WORK ORDER:
Please copy the rows below, substituting "Locate" for every instance of "Identify the location of" and leaving everything else untouched.

::::::

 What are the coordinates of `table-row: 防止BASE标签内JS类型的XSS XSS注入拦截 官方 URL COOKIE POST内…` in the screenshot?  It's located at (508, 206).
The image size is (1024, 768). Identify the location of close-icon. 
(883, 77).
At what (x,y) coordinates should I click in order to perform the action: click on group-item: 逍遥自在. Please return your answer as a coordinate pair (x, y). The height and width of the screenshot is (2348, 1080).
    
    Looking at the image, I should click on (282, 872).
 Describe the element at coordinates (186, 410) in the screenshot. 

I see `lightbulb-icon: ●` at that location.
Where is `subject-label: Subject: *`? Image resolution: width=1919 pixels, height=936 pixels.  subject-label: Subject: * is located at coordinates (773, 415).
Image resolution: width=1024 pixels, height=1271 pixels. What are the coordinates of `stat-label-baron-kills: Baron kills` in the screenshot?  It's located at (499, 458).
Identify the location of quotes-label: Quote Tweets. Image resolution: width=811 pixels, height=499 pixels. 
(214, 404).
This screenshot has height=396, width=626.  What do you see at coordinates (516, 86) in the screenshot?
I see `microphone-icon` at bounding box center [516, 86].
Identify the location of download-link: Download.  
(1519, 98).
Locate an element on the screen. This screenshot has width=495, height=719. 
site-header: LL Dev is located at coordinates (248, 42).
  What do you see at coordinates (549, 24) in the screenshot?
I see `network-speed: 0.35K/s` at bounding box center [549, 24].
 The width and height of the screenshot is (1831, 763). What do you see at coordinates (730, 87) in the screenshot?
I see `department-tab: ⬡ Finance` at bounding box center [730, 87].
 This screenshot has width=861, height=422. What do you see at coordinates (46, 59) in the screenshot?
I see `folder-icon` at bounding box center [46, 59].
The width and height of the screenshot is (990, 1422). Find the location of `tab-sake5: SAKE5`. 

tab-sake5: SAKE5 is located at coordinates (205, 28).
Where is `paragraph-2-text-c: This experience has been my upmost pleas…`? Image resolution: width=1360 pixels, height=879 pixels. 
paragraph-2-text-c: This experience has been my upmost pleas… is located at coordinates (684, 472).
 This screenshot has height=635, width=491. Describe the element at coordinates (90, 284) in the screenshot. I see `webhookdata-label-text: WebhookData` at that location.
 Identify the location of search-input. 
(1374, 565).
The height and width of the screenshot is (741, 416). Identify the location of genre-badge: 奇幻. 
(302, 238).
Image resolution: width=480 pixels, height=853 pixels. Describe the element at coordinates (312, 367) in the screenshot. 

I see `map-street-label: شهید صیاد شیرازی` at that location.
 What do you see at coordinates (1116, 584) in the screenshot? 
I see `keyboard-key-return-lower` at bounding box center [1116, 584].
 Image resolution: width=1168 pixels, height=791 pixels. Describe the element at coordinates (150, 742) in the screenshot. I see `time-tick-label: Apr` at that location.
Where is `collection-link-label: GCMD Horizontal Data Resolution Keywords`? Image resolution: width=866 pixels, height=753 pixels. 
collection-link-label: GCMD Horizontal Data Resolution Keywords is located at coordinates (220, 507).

::::::

RESULT:
 What are the coordinates of `table-row: 防止BASE标签内JS类型的XSS XSS注入拦截 官方 URL COOKIE POST内…` in the screenshot?  It's located at (508, 206).
The image size is (1024, 768). Locate close-icon. 
(883, 77).
At what (x,y) coordinates should I click in order to perform the action: click on group-item: 逍遥自在. Please return your answer as a coordinate pair (x, y). The height and width of the screenshot is (2348, 1080).
    
    Looking at the image, I should click on (282, 872).
 Describe the element at coordinates (186, 410) in the screenshot. 

I see `lightbulb-icon: ●` at that location.
Where is `subject-label: Subject: *`? Image resolution: width=1919 pixels, height=936 pixels.  subject-label: Subject: * is located at coordinates (773, 415).
Image resolution: width=1024 pixels, height=1271 pixels. What are the coordinates of `stat-label-baron-kills: Baron kills` in the screenshot?  It's located at (499, 458).
Locate quotes-label: Quote Tweets. Image resolution: width=811 pixels, height=499 pixels. 
(214, 404).
This screenshot has height=396, width=626.  What do you see at coordinates (516, 86) in the screenshot?
I see `microphone-icon` at bounding box center [516, 86].
Locate download-link: Download.  
(1519, 98).
Locate an element on the screen. This screenshot has width=495, height=719. 
site-header: LL Dev is located at coordinates (248, 42).
  What do you see at coordinates (549, 24) in the screenshot?
I see `network-speed: 0.35K/s` at bounding box center [549, 24].
 The width and height of the screenshot is (1831, 763). What do you see at coordinates (730, 87) in the screenshot?
I see `department-tab: ⬡ Finance` at bounding box center [730, 87].
 This screenshot has width=861, height=422. What do you see at coordinates (46, 59) in the screenshot?
I see `folder-icon` at bounding box center [46, 59].
The width and height of the screenshot is (990, 1422). Find the location of `tab-sake5: SAKE5`. 

tab-sake5: SAKE5 is located at coordinates (205, 28).
Where is `paragraph-2-text-c: This experience has been my upmost pleas…`? Image resolution: width=1360 pixels, height=879 pixels. 
paragraph-2-text-c: This experience has been my upmost pleas… is located at coordinates (684, 472).
 This screenshot has height=635, width=491. Describe the element at coordinates (90, 284) in the screenshot. I see `webhookdata-label-text: WebhookData` at that location.
 Locate search-input. 
(1374, 565).
The height and width of the screenshot is (741, 416). Locate genre-badge: 奇幻. 
(302, 238).
Image resolution: width=480 pixels, height=853 pixels. Describe the element at coordinates (312, 367) in the screenshot. 

I see `map-street-label: شهید صیاد شیرازی` at that location.
 What do you see at coordinates (1116, 584) in the screenshot? 
I see `keyboard-key-return-lower` at bounding box center [1116, 584].
 Image resolution: width=1168 pixels, height=791 pixels. Describe the element at coordinates (150, 742) in the screenshot. I see `time-tick-label: Apr` at that location.
Where is `collection-link-label: GCMD Horizontal Data Resolution Keywords`? Image resolution: width=866 pixels, height=753 pixels. 
collection-link-label: GCMD Horizontal Data Resolution Keywords is located at coordinates (220, 507).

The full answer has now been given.